Tennis: Beleagured Wimbledon organisers are confident of finishing on time after less than two hours of play was lost to the weather today. Rain has fallen on eight of the nine days so far and the tournament remains well behind schedule.
The tournament was 177 matches behind after rain interrupted play on seven of the first eight days and no fewer than 142 matches were interrupted by rain.
But eight hours play was possible today and, with a brighter forecast for tomorrow, All England Club officials are hopeful of concluding with the men's doubles final on Sunday.
The two remaining quarter-finals, between teenagers Ana Ivanovic and Nicole Vaidisova and Venus Williams and Svetlana Kuznetsova, will be held tomorrow, which is traditionally ladies' semi-final day.
That means both semi-finals will be held over until Friday, enabling the final to take place as scheduled on Saturday.
Two of the men's quarter-finals will be held tomorrow, 24 hours later than planned, along with the four remaining fourth-round matches.
Defending men's champion Roger Federer will play his first match for six days when he meets Juan Carlos Ferrero on Centre Court while the finalist from the bottom half of the draw will have to play on four successive days.
A let-up in the depressing weather will lift some of the pressure on the All England Club after several of the game's leading past and present players rounded on them for their failure to order play on the middle Sunday.
John McEnroe accused officials of "bungling" their scheduling and world number two Rafael Nadal claimed organisers do not care about the players at Wimbledon.
"I didn't understand some things," said Nadal. "I didn't understand why we didn't play on Sunday. The weather was okay, so much better than yesterday, Monday and today too.
"I didn't understand why they cancelled yesterday when at 8.10pm the sunshine is here for one hour, so we could have played one hour. I didn't understand when we were going to the court to play for 15 minutes and they know because they have the meteo (weather forecast).

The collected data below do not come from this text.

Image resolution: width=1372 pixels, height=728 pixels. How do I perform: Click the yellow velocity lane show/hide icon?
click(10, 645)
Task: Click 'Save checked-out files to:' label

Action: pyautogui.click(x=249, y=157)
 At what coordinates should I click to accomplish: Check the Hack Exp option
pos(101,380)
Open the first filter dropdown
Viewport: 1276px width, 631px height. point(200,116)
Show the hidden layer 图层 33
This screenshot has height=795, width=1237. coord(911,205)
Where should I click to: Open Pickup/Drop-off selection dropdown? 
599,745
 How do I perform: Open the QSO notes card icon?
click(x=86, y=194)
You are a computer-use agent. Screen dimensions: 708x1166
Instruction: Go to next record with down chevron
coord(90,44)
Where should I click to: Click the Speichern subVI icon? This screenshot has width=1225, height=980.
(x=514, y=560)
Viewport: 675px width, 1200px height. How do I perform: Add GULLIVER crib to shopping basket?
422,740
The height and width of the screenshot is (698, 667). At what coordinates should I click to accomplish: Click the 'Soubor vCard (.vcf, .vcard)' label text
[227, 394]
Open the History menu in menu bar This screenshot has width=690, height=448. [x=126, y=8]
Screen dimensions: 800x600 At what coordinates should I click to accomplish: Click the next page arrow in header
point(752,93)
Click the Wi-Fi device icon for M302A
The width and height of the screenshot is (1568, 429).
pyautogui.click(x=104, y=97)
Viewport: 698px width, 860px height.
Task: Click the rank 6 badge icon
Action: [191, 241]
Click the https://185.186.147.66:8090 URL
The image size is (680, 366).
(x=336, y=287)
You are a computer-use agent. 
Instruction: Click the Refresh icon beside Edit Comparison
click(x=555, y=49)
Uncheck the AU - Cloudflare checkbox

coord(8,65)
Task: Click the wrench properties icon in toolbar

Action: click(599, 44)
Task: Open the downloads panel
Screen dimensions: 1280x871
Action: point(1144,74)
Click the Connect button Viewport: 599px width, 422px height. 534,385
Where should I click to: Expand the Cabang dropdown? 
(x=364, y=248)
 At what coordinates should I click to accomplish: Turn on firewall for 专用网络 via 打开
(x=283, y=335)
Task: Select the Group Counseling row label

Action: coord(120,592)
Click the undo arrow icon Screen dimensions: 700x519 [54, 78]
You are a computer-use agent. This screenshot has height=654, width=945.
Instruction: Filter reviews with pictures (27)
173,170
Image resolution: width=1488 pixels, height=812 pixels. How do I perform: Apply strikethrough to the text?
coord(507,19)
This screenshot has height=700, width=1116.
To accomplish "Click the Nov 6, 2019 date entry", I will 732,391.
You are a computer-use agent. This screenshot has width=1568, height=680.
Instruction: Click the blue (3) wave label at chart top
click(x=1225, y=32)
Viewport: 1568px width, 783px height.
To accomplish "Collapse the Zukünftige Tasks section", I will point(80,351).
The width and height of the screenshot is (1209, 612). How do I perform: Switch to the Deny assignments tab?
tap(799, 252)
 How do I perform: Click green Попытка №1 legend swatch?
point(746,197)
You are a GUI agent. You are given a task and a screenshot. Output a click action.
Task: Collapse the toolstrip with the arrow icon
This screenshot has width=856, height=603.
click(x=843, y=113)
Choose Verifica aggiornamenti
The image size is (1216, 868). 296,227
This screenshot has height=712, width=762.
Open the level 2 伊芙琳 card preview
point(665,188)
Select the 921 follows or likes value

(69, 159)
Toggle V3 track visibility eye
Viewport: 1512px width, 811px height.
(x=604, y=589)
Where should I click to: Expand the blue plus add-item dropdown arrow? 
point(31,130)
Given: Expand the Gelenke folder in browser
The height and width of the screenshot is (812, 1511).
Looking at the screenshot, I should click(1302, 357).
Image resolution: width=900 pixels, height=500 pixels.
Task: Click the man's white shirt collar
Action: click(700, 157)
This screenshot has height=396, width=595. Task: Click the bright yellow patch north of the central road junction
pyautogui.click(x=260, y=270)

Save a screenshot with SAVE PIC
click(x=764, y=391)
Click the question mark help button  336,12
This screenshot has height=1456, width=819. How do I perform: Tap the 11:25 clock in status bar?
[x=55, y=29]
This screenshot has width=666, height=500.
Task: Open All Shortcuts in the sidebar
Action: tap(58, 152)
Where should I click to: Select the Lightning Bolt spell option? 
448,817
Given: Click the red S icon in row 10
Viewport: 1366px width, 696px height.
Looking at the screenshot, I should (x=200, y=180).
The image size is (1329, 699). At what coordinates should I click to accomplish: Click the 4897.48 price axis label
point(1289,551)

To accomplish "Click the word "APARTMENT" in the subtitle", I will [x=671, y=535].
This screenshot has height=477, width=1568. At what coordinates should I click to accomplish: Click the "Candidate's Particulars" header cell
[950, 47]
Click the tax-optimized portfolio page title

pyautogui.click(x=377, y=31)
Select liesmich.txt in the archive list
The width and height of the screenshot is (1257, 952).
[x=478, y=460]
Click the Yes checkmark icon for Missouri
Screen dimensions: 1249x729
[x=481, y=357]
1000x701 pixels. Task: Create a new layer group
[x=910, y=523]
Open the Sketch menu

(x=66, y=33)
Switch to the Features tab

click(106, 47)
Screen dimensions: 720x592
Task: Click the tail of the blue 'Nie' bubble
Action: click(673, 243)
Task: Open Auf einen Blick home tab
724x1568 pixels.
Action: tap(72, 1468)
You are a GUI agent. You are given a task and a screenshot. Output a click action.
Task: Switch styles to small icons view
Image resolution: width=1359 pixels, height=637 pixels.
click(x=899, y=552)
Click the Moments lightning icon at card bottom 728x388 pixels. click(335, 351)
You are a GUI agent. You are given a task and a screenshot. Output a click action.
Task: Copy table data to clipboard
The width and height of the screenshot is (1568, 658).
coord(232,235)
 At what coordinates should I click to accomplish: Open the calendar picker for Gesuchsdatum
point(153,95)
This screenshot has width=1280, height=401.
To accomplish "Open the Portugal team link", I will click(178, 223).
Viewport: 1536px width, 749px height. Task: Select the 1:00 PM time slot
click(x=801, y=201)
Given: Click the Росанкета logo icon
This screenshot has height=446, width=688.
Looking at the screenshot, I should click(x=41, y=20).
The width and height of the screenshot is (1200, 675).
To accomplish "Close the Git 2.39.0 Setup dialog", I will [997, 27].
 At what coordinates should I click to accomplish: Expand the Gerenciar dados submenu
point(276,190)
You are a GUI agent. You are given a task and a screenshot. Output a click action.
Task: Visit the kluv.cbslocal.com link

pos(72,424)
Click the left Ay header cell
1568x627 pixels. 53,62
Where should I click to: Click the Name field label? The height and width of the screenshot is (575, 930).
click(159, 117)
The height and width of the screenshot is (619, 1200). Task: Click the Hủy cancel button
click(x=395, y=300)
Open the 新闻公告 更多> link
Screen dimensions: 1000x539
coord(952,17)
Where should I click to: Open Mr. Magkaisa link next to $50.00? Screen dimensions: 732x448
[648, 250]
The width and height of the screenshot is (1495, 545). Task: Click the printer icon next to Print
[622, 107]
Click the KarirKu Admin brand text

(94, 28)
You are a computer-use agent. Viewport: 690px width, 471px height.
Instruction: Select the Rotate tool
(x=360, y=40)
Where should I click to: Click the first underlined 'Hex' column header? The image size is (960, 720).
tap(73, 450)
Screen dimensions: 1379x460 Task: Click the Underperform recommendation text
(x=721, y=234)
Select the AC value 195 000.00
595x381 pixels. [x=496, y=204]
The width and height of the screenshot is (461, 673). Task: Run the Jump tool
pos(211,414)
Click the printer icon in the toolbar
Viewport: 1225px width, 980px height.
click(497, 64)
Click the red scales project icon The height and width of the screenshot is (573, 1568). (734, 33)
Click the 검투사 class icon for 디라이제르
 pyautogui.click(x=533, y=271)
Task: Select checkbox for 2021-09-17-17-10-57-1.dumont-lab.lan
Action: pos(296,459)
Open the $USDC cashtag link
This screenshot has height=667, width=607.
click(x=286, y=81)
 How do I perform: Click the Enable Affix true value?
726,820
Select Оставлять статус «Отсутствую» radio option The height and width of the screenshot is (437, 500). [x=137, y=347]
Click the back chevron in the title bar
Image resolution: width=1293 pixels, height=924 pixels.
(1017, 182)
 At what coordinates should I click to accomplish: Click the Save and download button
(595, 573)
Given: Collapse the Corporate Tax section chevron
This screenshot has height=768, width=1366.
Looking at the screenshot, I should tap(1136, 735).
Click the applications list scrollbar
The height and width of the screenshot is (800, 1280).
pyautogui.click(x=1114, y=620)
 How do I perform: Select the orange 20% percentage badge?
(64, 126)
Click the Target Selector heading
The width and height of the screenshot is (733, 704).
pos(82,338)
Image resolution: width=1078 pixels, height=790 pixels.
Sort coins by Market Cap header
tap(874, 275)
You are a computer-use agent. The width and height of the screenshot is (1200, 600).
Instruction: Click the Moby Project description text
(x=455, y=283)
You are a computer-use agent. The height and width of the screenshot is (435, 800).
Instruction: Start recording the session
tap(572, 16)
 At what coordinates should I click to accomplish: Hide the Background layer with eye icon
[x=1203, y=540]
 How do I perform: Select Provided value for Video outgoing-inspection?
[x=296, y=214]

"That's very tough for the players. They don't think very much about the players here maybe."
Nadal joined the criticism after finally reaching the fourth round following his on-off marathon against Robin Soderling which was called to Centre Court on Saturday and finally ended, after nine rain interruptions, on Court One this afternoon.
Fourth seed Novak Djokovic, who finished his third-round match against Nicolas Keifer today, will have played on six consecutive days if he reaches Sunday's final.
Andy Roddick kept the American flag flying on Independence Day by completing a 6-2 7-5 7-6 (8-6) victory over Paul-Henri Mathieu on Centre Court.
The Wimbledon third seed had to save set point after going down 5-0 in the a tie break but clawed back the deficit to set up a quarter-final against Richard Gasquet.
Frenchman Gasquet swept aside compatriot Jo-Wilfried Tsonga 6-4 6-3 6-4 on Court One to book his last eight spot.